EUA excluem seis vacinas do calendário infantil recomendado
Quantidade de vacinas recomendadas para crianças foi reduzida de 17 para 11
Os Estados Unidos deixaram de recomendar um conjunto de seis vacinas para todas as crianças. A alteração no rol de imunização infantil foi anunciada nesta segunda-feira (5) pelo governo americano. A decisão partiu do Departamento de Saúde e Serviços Humanos (HHS), atualmente sob a liderança de Robert Kennedy Jr.
Foram retiradas da lista obrigatória as vacinas contra a gripe; hepatites A e B; meningococo (bactéria causadora da meningite); rotavírus, responsável por quadros de gastroenterite; e o vírus sincicial respiratório, frequentemente ligado a bronquiolite em bebês. Anteriormente, o governo já havia excluído a vacina contra a Covid-19 da lista de imunizações infantis.
A nova diretriz, que passa a valer imediatamente, estabelece que esses imunizantes sejam administrados apenas em situações específicas. A indicação agora fica restrita a crianças consideradas de maior risco ou a casos em que haja recomendação médica individualizada, dentro do modelo conhecido como “decisão compartilhada”, no qual médicos e responsáveis avaliam conjuntamente a necessidade da aplicação.

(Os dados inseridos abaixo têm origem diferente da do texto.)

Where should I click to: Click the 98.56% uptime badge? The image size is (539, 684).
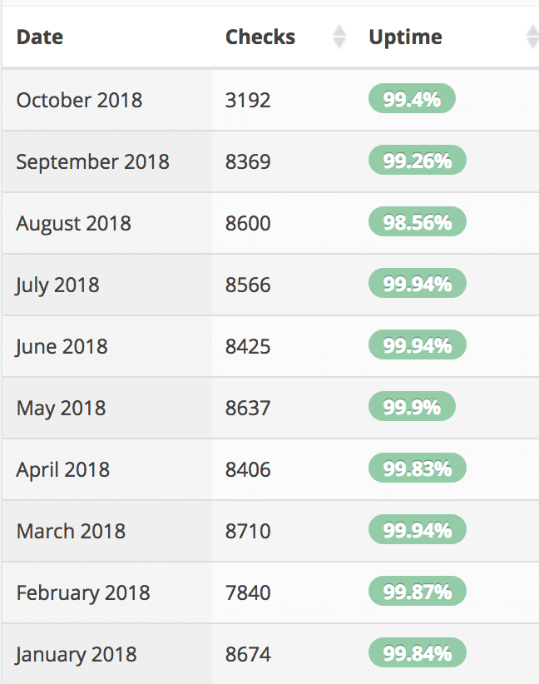click(418, 221)
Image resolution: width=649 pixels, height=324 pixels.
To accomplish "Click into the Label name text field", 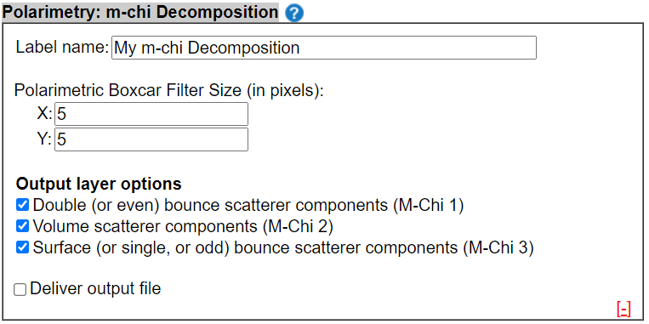I will pos(324,48).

Em comunicado oficial, Kennedy Jr. argumentou que a revisão busca aproximar os Estados Unidos do que chamou de “consenso internacional”. Segundo o chefe da pasta de saúde, o objetivo é alinhar o calendário americano a modelos de países que utilizam menos vacinas obrigatórias na infância, como a Dinamarca.
O próprio presidente Donald Trump se manifestou sobre o tema em sua rede social, afirmando que o calendário anterior estava “inflado”. Ele ressaltou, no entanto, que a mudança não impede que pais optem por vacinar integralmente seus filhos. De acordo com Trump, os imunizantes seguem disponíveis e continuam cobertos pelos planos de saúde.
Com a atualização, o número de vacinas recomendadas universalmente para crianças nos Estados Unidos cai de 17 para 11. Em comparação internacional, a França, por exemplo, exige atualmente 12 vacinas obrigatórias, enquanto outros países europeus adotam modelos variados, com diferentes níveis de exigência e cobertura vacinal na infância.